Aim of the exercise.
Hand back each record exactly as you find it.

Data to use.
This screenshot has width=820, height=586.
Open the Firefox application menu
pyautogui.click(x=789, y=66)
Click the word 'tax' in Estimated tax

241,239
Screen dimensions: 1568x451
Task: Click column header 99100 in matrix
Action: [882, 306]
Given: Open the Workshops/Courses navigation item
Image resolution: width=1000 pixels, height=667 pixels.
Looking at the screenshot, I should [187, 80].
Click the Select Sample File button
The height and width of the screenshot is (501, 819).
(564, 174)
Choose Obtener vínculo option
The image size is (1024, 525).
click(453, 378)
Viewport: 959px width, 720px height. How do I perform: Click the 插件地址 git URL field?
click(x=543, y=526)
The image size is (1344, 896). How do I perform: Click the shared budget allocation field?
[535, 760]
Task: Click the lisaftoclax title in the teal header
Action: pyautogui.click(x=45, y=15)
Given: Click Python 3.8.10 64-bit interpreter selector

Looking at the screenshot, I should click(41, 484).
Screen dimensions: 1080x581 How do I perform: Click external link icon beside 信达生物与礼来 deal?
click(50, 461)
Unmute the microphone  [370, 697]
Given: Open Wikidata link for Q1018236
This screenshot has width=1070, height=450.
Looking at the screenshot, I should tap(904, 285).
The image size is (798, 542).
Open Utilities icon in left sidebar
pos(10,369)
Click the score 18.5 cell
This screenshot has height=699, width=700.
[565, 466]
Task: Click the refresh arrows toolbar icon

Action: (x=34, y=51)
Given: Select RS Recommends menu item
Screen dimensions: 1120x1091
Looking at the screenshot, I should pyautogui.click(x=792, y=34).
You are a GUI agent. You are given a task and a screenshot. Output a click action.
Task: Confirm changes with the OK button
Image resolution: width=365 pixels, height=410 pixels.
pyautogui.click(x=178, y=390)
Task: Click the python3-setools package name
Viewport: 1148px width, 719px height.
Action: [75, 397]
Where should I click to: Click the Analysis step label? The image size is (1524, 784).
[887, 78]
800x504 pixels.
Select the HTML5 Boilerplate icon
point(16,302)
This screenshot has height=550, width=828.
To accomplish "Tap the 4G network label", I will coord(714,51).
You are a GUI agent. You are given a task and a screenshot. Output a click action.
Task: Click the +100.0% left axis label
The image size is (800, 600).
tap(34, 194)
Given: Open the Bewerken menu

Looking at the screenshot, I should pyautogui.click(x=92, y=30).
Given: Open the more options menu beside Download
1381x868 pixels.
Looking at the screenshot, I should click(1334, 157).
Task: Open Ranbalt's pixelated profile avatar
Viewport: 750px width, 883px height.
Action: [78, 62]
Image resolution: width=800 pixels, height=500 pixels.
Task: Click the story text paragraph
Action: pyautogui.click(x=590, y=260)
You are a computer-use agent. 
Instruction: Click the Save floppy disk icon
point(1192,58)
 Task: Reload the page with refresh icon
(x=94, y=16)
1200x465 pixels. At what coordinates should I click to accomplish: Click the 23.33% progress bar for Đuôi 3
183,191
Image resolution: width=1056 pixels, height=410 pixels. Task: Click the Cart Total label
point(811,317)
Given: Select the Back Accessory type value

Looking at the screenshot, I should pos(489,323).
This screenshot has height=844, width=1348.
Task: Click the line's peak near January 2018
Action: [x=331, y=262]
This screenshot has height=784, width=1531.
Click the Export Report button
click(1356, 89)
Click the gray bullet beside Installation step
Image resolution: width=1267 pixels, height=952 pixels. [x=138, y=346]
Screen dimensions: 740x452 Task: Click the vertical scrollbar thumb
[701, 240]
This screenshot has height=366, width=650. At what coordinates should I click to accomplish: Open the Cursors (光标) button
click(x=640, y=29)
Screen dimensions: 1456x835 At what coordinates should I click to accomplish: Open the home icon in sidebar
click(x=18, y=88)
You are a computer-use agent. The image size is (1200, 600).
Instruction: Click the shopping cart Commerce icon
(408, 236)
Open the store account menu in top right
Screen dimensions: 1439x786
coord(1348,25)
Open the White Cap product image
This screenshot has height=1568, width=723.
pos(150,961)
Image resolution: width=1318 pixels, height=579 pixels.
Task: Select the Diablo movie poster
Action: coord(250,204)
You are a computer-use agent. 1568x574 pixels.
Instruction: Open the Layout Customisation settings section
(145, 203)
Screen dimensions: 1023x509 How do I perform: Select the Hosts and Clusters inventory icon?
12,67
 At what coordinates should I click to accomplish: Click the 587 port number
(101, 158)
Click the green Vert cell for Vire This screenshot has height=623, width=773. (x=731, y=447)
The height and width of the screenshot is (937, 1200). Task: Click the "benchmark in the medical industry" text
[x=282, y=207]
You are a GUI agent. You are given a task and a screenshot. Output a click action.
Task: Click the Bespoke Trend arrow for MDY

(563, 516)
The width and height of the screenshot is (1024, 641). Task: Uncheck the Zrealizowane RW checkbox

Finished task.
This screenshot has width=820, height=586.
Open the Firefox application menu
pyautogui.click(x=789, y=66)
Click the word 'tax' in Estimated tax

241,239
Screen dimensions: 1568x451
Task: Click column header 99100 in matrix
Action: [882, 306]
Given: Open the Workshops/Courses navigation item
Image resolution: width=1000 pixels, height=667 pixels.
Looking at the screenshot, I should [187, 80].
Click the Select Sample File button
The height and width of the screenshot is (501, 819).
(564, 174)
Choose Obtener vínculo option
The image size is (1024, 525).
click(453, 378)
Viewport: 959px width, 720px height. How do I perform: Click the 插件地址 git URL field?
click(x=543, y=526)
The image size is (1344, 896). How do I perform: Click the shared budget allocation field?
[535, 760]
Task: Click the lisaftoclax title in the teal header
Action: pyautogui.click(x=45, y=15)
Given: Click Python 3.8.10 64-bit interpreter selector

Looking at the screenshot, I should click(41, 484).
Screen dimensions: 1080x581 How do I perform: Click external link icon beside 信达生物与礼来 deal?
click(50, 461)
Unmute the microphone  [370, 697]
Given: Open Wikidata link for Q1018236
This screenshot has width=1070, height=450.
Looking at the screenshot, I should tap(904, 285).
The image size is (798, 542).
Open Utilities icon in left sidebar
pos(10,369)
Click the score 18.5 cell
This screenshot has height=699, width=700.
[565, 466]
Task: Click the refresh arrows toolbar icon

Action: (x=34, y=51)
Given: Select RS Recommends menu item
Screen dimensions: 1120x1091
Looking at the screenshot, I should pyautogui.click(x=792, y=34).
You are a GUI agent. You are given a task and a screenshot. Output a click action.
Task: Confirm changes with the OK button
Image resolution: width=365 pixels, height=410 pixels.
pyautogui.click(x=178, y=390)
Task: Click the python3-setools package name
Viewport: 1148px width, 719px height.
Action: [75, 397]
Where should I click to: Click the Analysis step label? The image size is (1524, 784).
[887, 78]
800x504 pixels.
Select the HTML5 Boilerplate icon
point(16,302)
This screenshot has height=550, width=828.
To accomplish "Tap the 4G network label", I will coord(714,51).
You are a GUI agent. You are given a task and a screenshot. Output a click action.
Task: Click the +100.0% left axis label
The image size is (800, 600).
tap(34, 194)
Given: Open the Bewerken menu

Looking at the screenshot, I should pyautogui.click(x=92, y=30).
Given: Open the more options menu beside Download
1381x868 pixels.
Looking at the screenshot, I should click(1334, 157).
Task: Open Ranbalt's pixelated profile avatar
Viewport: 750px width, 883px height.
Action: [78, 62]
Image resolution: width=800 pixels, height=500 pixels.
Task: Click the story text paragraph
Action: pyautogui.click(x=590, y=260)
You are a computer-use agent. 
Instruction: Click the Save floppy disk icon
point(1192,58)
 Task: Reload the page with refresh icon
(x=94, y=16)
1200x465 pixels. At what coordinates should I click to accomplish: Click the 23.33% progress bar for Đuôi 3
183,191
Image resolution: width=1056 pixels, height=410 pixels. Task: Click the Cart Total label
point(811,317)
Given: Select the Back Accessory type value

Looking at the screenshot, I should pos(489,323).
This screenshot has height=844, width=1348.
Task: Click the line's peak near January 2018
Action: [x=331, y=262]
This screenshot has height=784, width=1531.
Click the Export Report button
click(1356, 89)
Click the gray bullet beside Installation step
Image resolution: width=1267 pixels, height=952 pixels. [x=138, y=346]
Screen dimensions: 740x452 Task: Click the vertical scrollbar thumb
[701, 240]
This screenshot has height=366, width=650. At what coordinates should I click to accomplish: Open the Cursors (光标) button
click(x=640, y=29)
Screen dimensions: 1456x835 At what coordinates should I click to accomplish: Open the home icon in sidebar
click(x=18, y=88)
You are a computer-use agent. The image size is (1200, 600).
Instruction: Click the shopping cart Commerce icon
(408, 236)
Open the store account menu in top right
Screen dimensions: 1439x786
coord(1348,25)
Open the White Cap product image
This screenshot has height=1568, width=723.
pos(150,961)
Image resolution: width=1318 pixels, height=579 pixels.
Task: Select the Diablo movie poster
Action: coord(250,204)
You are a computer-use agent. 1568x574 pixels.
Instruction: Open the Layout Customisation settings section
(145, 203)
Screen dimensions: 1023x509 How do I perform: Select the Hosts and Clusters inventory icon?
12,67
 At what coordinates should I click to accomplish: Click the 587 port number
(101, 158)
Click the green Vert cell for Vire This screenshot has height=623, width=773. (x=731, y=447)
The height and width of the screenshot is (937, 1200). Task: Click the "benchmark in the medical industry" text
[x=282, y=207]
You are a GUI agent. You are given a task and a screenshot. Output a click action.
Task: Click the Bespoke Trend arrow for MDY

(563, 516)
The width and height of the screenshot is (1024, 641). Task: Uncheck the Zrealizowane RW checkbox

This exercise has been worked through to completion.